Page 35 of We'll Meet Again

“It was only three weeks, and he was constantly cheating on me,” she explained. “I ended it when Jordan sent me evidence he couldn’t deny.”

“Which was?”

“A video of him kissing another girl at a club,” she told him. “When I confronted him, he owned up to all the rest too.”

“Gotta give him some credit for honesty,” Ethan joked.

Billie snorted into her wine. When she recovered, he spoke again.

“Anyone since him?”

She turned the wine glass in half circles, the red swishing around inside, and thought about Greg and his words to her. They had been following her around like a shadow since he said them. And they haunted her especially around Ethan.

“Yeah, actually,” she said. “For most of last year I was dating Greg. He was an alright bloke, but we broke up because…” She trailed off, fear sinking its claws into her heart. What if this scared him off? She took a deep breath and decided on the truth. “He told me that love is wasted on me.”

Ethan blinked several times while that registered, and she watched as his brow knit slowly together over his eyes, as if he was trying to determine if he’d heard that right. “He said what now?”

“Well, it wasn’t like he just blurted that out of nowhere,” she explained. “It started because he was ready to say ‘I love you’ and I…wasn’t.”

“That is…” He let out a heavy breath. “Cruel. Wow.”

“That’s what I said!” Billie agreed indignantly, still miffed about Tessa calling her the ‘emotionally unavailable fuck boy of her own life.’ Would an emotionally unavailable fuck boy be on a date with a guy like Ethan? Billie didn’t think so.

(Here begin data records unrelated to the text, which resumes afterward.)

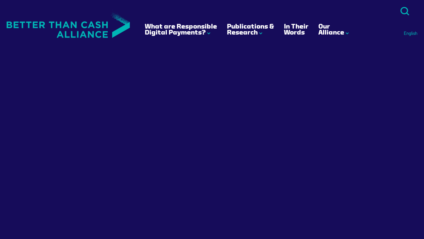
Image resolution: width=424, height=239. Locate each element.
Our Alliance (331, 29)
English (410, 33)
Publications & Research (250, 29)
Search (404, 11)
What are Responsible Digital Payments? (181, 29)
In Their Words (296, 29)
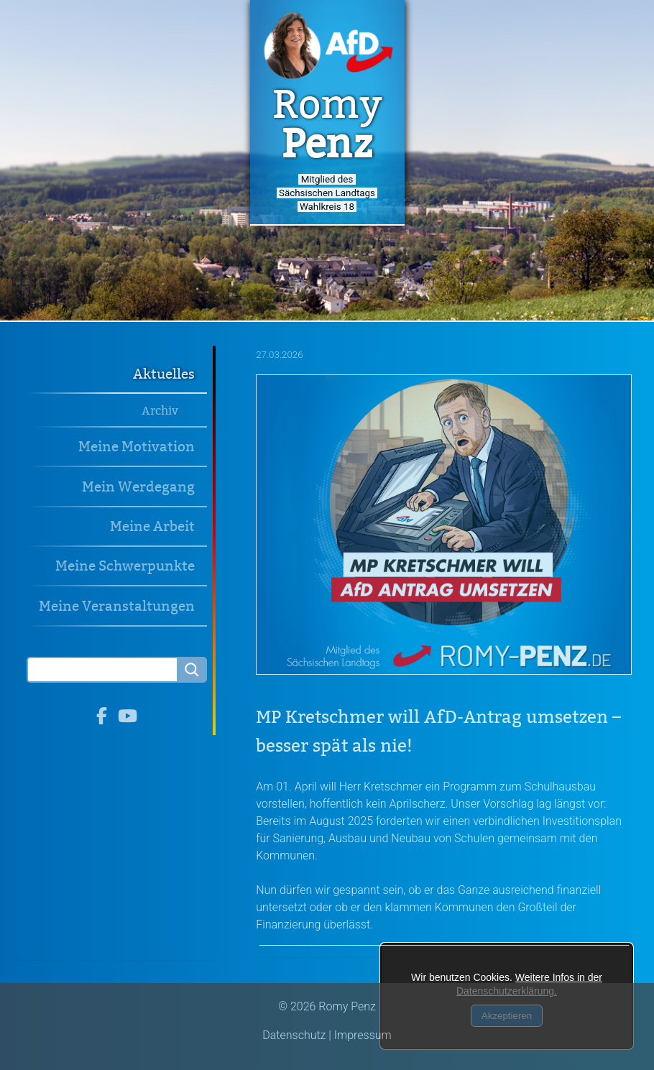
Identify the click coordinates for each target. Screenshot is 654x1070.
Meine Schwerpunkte (125, 566)
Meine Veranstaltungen (117, 606)
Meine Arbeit (152, 526)
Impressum (363, 1035)
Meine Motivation (136, 446)
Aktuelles (164, 374)
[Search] (102, 670)
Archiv (160, 411)
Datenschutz (294, 1035)
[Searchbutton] (192, 670)
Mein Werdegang (138, 487)
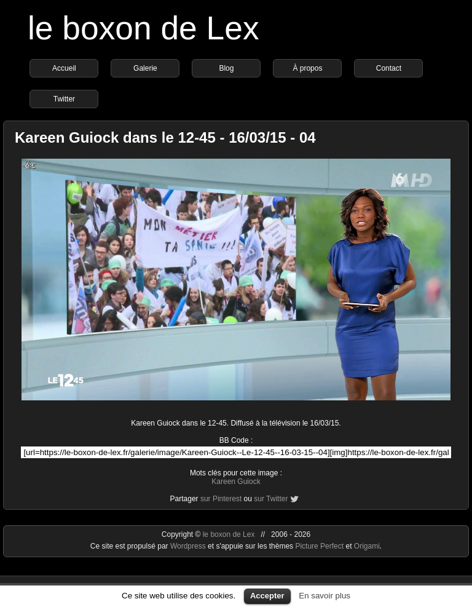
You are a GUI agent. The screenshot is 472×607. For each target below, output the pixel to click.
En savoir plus (324, 595)
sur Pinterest (221, 498)
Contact (388, 68)
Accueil (64, 68)
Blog (226, 68)
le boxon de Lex (143, 28)
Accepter (267, 595)
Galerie (145, 68)
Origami (367, 546)
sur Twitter (271, 498)
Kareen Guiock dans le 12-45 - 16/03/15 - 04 (165, 137)
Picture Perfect (319, 546)
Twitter (64, 99)
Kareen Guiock (235, 481)
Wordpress (189, 546)
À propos (307, 68)
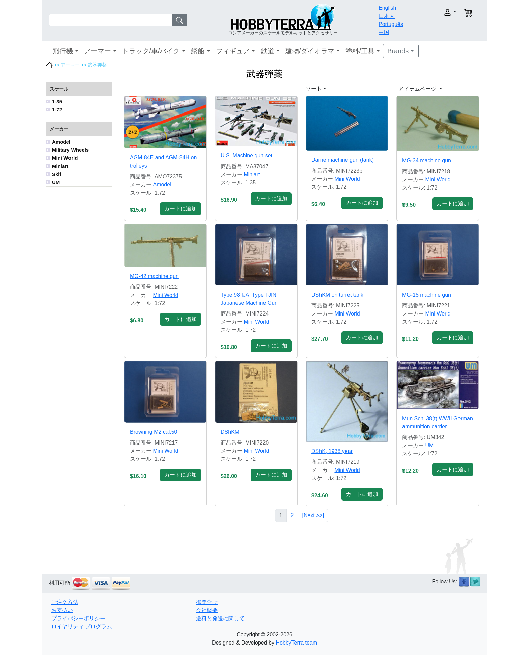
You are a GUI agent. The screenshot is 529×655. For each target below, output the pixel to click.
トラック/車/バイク (151, 51)
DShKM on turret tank (337, 295)
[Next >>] (313, 515)
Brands (398, 51)
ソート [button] (314, 89)
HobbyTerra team (296, 643)
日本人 (387, 16)
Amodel (61, 142)
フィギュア (233, 51)
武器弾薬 (97, 65)
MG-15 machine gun (426, 295)
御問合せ (207, 602)
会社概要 (207, 610)
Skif (56, 174)
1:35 (57, 101)
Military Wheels (70, 150)
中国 (384, 32)
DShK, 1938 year (332, 451)
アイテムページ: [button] (418, 89)
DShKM (230, 432)
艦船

“Love’s never wasted,” Ethan went on. “Not even when you get hurt.”

She raised an eyebrow at him. “How do you mean?”

“Love always has value,” he said. “Gosh, I’d never say my love for my mother was wasted just because she passed and I was angry that I’d lost her. To say love is wasted just because it isn’t reciprocated…that’s just…Well, I don’t think that was really love at all.”

She let that seep into her heart, marinating it in the meaning. It was especially powerful coming from someone like him, who had lost so much.

“What did you do with it?” she wondered suddenly. “That love you had for your mother - what did you do with it after she passed?”

He raised an eyebrow. She’d surprised herself with the question, too. It was the sort of romantic nonsense she usually rolled her eyes at in films and books, but the way he talked about it, she couldn’t help herself. And thankfully, it only made him smile.

“Oh, I gave a lot of it to my grandmother,” he said. “She didn’t seem to mind.”

“To be expected, I suppose,” she returned with a grin.

“Some of it, I gave to football,” he went on. “And I kept a little bit for myself. I think that’s what she’d want.”

“I’m sure she would,” she said, warmth spreading from her chest to the tips of her toes.

Talking to Ethan was so much easier than her nerves led her to believe. It seemed no matter what she said, she was met with understanding. All the way through dessert, the conversation flowed. And by the time the chocolate cake they ordered arrived, Billie felt an ache in her cheeks from how much she was smiling. She had been on too many first dates to count, but this one stood out as hands down, the best.

They walked home, and Billie was thankful for the cold, as it woke her from her haze of having a full belly and two glasses of wine. Not to mention the fuzziness in her brain from the pleasure of the company. Ethan held her hand again as they made their way down the sidewalk, their fingers clinging loosely to each other where they swayed with their steady pace. Suddenly needing to be closer, she leaned against him, resting her head on his shoulder.

Just outside her building, a fleck of white floated past Billie’s face that made her come to a stop. She held her free hand out and looked up. The stars were hidden behind a blanket of gray clouds, from which fell a light dusting of snow. The flakes melted upon making contact with her flushed skin.

“The snow’s pretty,” she said softly.

Ethan tugged his coat a little tighter around him, shoulders hunching against a cold wind. “Yeah, it’s alright.”

She blinked. “Wow, youreallydon’t like the cold.”

“It’s not my favorite,” he admitted, and she giggled.

“Well, would you like to come up?” she offered. “Have a cup of tea and…get warm?”